9 Database

RStudio Connect supports multiple database options. Currently, the supported databases are SQLite and PostgreSQL.

Customize the Database.Provider property with a database scheme appropriate for your organization. See Section A.7 for details

Here is a partial configuration which chooses to use SQLite

Provider = sqlite

9.1 SQLite

SQLite is the default database provider.

RStudio Connect will use SQLite database if the Database.Provider setting has a value of sqlite or if Provider is not present in the configuration file.

Provider = sqlite

You can also specify the directory to store the SQLite file on your file system. This can be done by specifying SQLite.Dir in the configuration file.

Dir = /mnt/connect/sqlite

If this field is not specified, it will default to {Server.DataDir}/db. This location must exist on local storage.
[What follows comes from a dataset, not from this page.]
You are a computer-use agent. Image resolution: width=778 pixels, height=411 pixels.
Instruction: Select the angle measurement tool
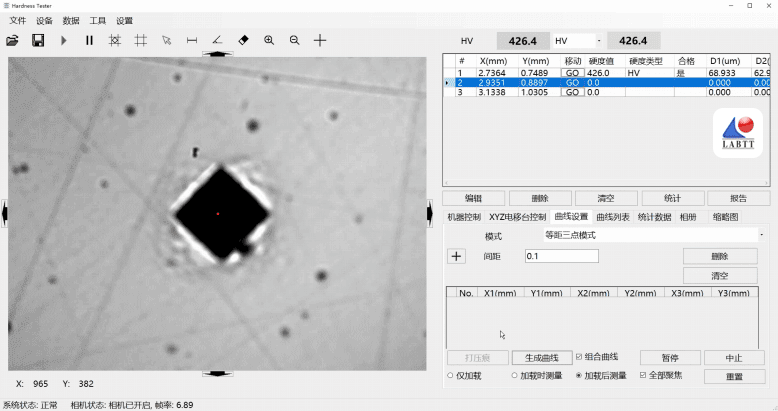(x=217, y=40)
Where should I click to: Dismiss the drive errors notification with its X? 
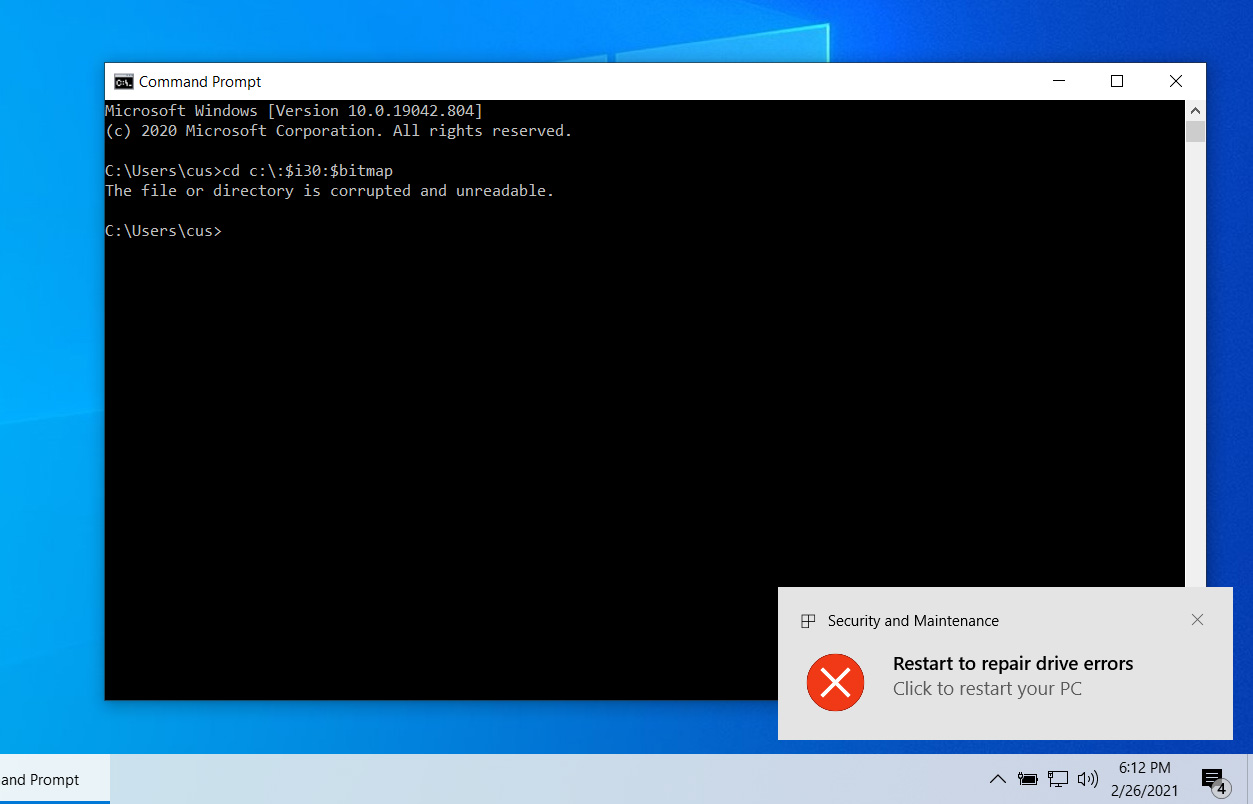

If the location for Server.DataDir is not local storage but a networked location over NFS, configure the SQLite.Dir setting so it still resides on some local volume.

9.1.1 SQLite Backups

RStudio Connect can be configured to periodically back up its database while running.

Backup = true
BackupFrequency = 24h
BackupRetentionLimit = 7

The above config will execute an online backup every 24 hours. RStudio Connect will retain up to 7 of those backups. If an eigth backup is created, the oldest of the previous backups will be deleted. This provides a grace period for an administrator implementing a data retention policy, such as a practice of copying backups to tape periodically.

Backups are stored in the same directory as the main database file: /var/lib/rstudio-connect/db by default. Backups are lexically sortable, because they are timestamped with the UNIX epoch time padded to 11 digits. For example, if the server’s database file is /var/lib/rstudio-connect/db/connect.db, a backup of that database could be /var/lib/rstudio-connect/db/connect.db.01508526538.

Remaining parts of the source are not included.